▸ **What is being asked**:
Please reproduce every one of the following records word for word, keeping each line as it stands.

▸ **Provided records**:
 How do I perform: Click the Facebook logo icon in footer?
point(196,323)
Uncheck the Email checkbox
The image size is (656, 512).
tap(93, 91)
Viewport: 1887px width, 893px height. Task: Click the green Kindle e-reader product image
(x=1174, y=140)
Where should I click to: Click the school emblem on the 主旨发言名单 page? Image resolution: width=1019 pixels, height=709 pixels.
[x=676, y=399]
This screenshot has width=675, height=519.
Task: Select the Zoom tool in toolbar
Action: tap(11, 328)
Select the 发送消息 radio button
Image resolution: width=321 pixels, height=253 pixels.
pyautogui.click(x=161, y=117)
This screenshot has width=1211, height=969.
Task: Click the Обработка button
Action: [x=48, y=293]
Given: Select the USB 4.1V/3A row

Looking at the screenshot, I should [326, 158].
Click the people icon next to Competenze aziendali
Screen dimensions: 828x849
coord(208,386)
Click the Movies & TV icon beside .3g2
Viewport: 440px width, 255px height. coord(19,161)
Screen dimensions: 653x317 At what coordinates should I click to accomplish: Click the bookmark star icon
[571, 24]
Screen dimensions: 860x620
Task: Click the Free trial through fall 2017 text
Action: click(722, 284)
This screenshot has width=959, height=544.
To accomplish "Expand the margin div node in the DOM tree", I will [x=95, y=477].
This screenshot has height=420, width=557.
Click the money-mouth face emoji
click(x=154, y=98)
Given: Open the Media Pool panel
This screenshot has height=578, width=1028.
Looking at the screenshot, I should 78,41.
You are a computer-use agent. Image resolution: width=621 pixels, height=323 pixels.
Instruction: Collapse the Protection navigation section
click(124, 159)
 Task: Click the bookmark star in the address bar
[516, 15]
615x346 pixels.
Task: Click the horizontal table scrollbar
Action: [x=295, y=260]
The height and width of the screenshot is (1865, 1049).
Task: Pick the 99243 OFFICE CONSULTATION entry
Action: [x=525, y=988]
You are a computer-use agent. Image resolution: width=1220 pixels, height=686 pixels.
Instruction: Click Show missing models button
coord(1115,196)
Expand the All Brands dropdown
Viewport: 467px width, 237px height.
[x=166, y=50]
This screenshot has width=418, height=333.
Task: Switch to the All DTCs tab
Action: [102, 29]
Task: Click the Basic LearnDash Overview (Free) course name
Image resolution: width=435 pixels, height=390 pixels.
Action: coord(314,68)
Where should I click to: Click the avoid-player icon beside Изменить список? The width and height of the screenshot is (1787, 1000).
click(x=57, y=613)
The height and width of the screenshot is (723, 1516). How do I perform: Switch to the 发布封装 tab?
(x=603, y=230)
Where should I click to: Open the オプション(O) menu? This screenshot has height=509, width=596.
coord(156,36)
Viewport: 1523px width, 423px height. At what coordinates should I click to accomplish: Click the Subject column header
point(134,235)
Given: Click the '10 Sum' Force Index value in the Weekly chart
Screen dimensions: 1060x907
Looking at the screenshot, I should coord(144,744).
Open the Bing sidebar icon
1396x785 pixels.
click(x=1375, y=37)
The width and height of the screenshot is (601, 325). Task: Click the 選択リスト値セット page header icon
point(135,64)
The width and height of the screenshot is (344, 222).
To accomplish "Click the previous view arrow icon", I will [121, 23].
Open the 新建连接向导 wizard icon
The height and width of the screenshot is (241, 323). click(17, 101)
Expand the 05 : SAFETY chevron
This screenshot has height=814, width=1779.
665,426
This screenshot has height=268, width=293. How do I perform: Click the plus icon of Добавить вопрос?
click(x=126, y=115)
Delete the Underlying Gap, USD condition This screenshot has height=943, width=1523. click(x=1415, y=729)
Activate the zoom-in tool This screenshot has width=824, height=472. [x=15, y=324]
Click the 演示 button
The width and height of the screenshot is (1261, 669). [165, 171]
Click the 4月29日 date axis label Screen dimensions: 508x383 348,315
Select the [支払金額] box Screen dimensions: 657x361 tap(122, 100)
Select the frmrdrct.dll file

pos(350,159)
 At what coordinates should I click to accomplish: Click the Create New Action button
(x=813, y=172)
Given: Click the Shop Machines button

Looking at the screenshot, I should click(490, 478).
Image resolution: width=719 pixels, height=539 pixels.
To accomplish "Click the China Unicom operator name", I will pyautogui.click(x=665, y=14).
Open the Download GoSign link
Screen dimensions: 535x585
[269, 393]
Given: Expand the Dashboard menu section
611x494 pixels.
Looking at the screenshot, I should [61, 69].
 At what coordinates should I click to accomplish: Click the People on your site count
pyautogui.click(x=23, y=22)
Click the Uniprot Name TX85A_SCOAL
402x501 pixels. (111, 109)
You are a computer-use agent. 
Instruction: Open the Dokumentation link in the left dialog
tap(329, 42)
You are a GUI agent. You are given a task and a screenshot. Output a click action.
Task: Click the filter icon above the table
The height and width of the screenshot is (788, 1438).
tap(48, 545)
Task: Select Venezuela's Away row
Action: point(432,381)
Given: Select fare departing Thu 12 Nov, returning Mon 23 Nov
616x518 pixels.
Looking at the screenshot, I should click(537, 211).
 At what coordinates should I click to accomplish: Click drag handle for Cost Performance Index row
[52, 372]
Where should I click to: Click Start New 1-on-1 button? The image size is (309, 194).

▸ **Reply to the exercise**:
 How do I perform: Click the Facebook logo icon in footer?
point(196,323)
Uncheck the Email checkbox
The image size is (656, 512).
tap(93, 91)
Viewport: 1887px width, 893px height. Task: Click the green Kindle e-reader product image
(x=1174, y=140)
Where should I click to: Click the school emblem on the 主旨发言名单 page? Image resolution: width=1019 pixels, height=709 pixels.
[x=676, y=399]
This screenshot has width=675, height=519.
Task: Select the Zoom tool in toolbar
Action: tap(11, 328)
Select the 发送消息 radio button
Image resolution: width=321 pixels, height=253 pixels.
pyautogui.click(x=161, y=117)
This screenshot has width=1211, height=969.
Task: Click the Обработка button
Action: [x=48, y=293]
Given: Select the USB 4.1V/3A row

Looking at the screenshot, I should [326, 158].
Click the people icon next to Competenze aziendali
Screen dimensions: 828x849
coord(208,386)
Click the Movies & TV icon beside .3g2
Viewport: 440px width, 255px height. coord(19,161)
Screen dimensions: 653x317 At what coordinates should I click to accomplish: Click the bookmark star icon
[571, 24]
Screen dimensions: 860x620
Task: Click the Free trial through fall 2017 text
Action: click(722, 284)
This screenshot has width=959, height=544.
To accomplish "Expand the margin div node in the DOM tree", I will [x=95, y=477].
This screenshot has height=420, width=557.
Click the money-mouth face emoji
click(x=154, y=98)
Given: Open the Media Pool panel
This screenshot has height=578, width=1028.
Looking at the screenshot, I should 78,41.
You are a computer-use agent. Image resolution: width=621 pixels, height=323 pixels.
Instruction: Collapse the Protection navigation section
click(124, 159)
 Task: Click the bookmark star in the address bar
[516, 15]
615x346 pixels.
Task: Click the horizontal table scrollbar
Action: [x=295, y=260]
The height and width of the screenshot is (1865, 1049).
Task: Pick the 99243 OFFICE CONSULTATION entry
Action: [x=525, y=988]
You are a computer-use agent. Image resolution: width=1220 pixels, height=686 pixels.
Instruction: Click Show missing models button
coord(1115,196)
Expand the All Brands dropdown
Viewport: 467px width, 237px height.
[x=166, y=50]
This screenshot has width=418, height=333.
Task: Switch to the All DTCs tab
Action: [102, 29]
Task: Click the Basic LearnDash Overview (Free) course name
Image resolution: width=435 pixels, height=390 pixels.
Action: coord(314,68)
Where should I click to: Click the avoid-player icon beside Изменить список? The width and height of the screenshot is (1787, 1000).
click(x=57, y=613)
The height and width of the screenshot is (723, 1516). How do I perform: Switch to the 发布封装 tab?
(x=603, y=230)
Where should I click to: Open the オプション(O) menu? This screenshot has height=509, width=596.
coord(156,36)
Viewport: 1523px width, 423px height. At what coordinates should I click to accomplish: Click the Subject column header
point(134,235)
Given: Click the '10 Sum' Force Index value in the Weekly chart
Screen dimensions: 1060x907
Looking at the screenshot, I should coord(144,744).
Open the Bing sidebar icon
1396x785 pixels.
click(x=1375, y=37)
The width and height of the screenshot is (601, 325). Task: Click the 選択リスト値セット page header icon
point(135,64)
The width and height of the screenshot is (344, 222).
To accomplish "Click the previous view arrow icon", I will [121, 23].
Open the 新建连接向导 wizard icon
The height and width of the screenshot is (241, 323). click(17, 101)
Expand the 05 : SAFETY chevron
This screenshot has height=814, width=1779.
665,426
This screenshot has height=268, width=293. How do I perform: Click the plus icon of Добавить вопрос?
click(x=126, y=115)
Delete the Underlying Gap, USD condition This screenshot has height=943, width=1523. click(x=1415, y=729)
Activate the zoom-in tool This screenshot has width=824, height=472. [x=15, y=324]
Click the 演示 button
The width and height of the screenshot is (1261, 669). [165, 171]
Click the 4月29日 date axis label Screen dimensions: 508x383 348,315
Select the [支払金額] box Screen dimensions: 657x361 tap(122, 100)
Select the frmrdrct.dll file

pos(350,159)
 At what coordinates should I click to accomplish: Click the Create New Action button
(x=813, y=172)
Given: Click the Shop Machines button

Looking at the screenshot, I should click(490, 478).
Image resolution: width=719 pixels, height=539 pixels.
To accomplish "Click the China Unicom operator name", I will pyautogui.click(x=665, y=14).
Open the Download GoSign link
Screen dimensions: 535x585
[269, 393]
Given: Expand the Dashboard menu section
611x494 pixels.
Looking at the screenshot, I should [61, 69].
 At what coordinates should I click to accomplish: Click the People on your site count
pyautogui.click(x=23, y=22)
Click the Uniprot Name TX85A_SCOAL
402x501 pixels. (111, 109)
You are a computer-use agent. 
Instruction: Open the Dokumentation link in the left dialog
tap(329, 42)
You are a GUI agent. You are given a task and a screenshot. Output a click action.
Task: Click the filter icon above the table
The height and width of the screenshot is (788, 1438).
tap(48, 545)
Task: Select Venezuela's Away row
Action: point(432,381)
Given: Select fare departing Thu 12 Nov, returning Mon 23 Nov
616x518 pixels.
Looking at the screenshot, I should click(537, 211).
 At what coordinates should I click to accomplish: Click drag handle for Cost Performance Index row
[52, 372]
Where should I click to: Click Start New 1-on-1 button? The image size is (309, 194).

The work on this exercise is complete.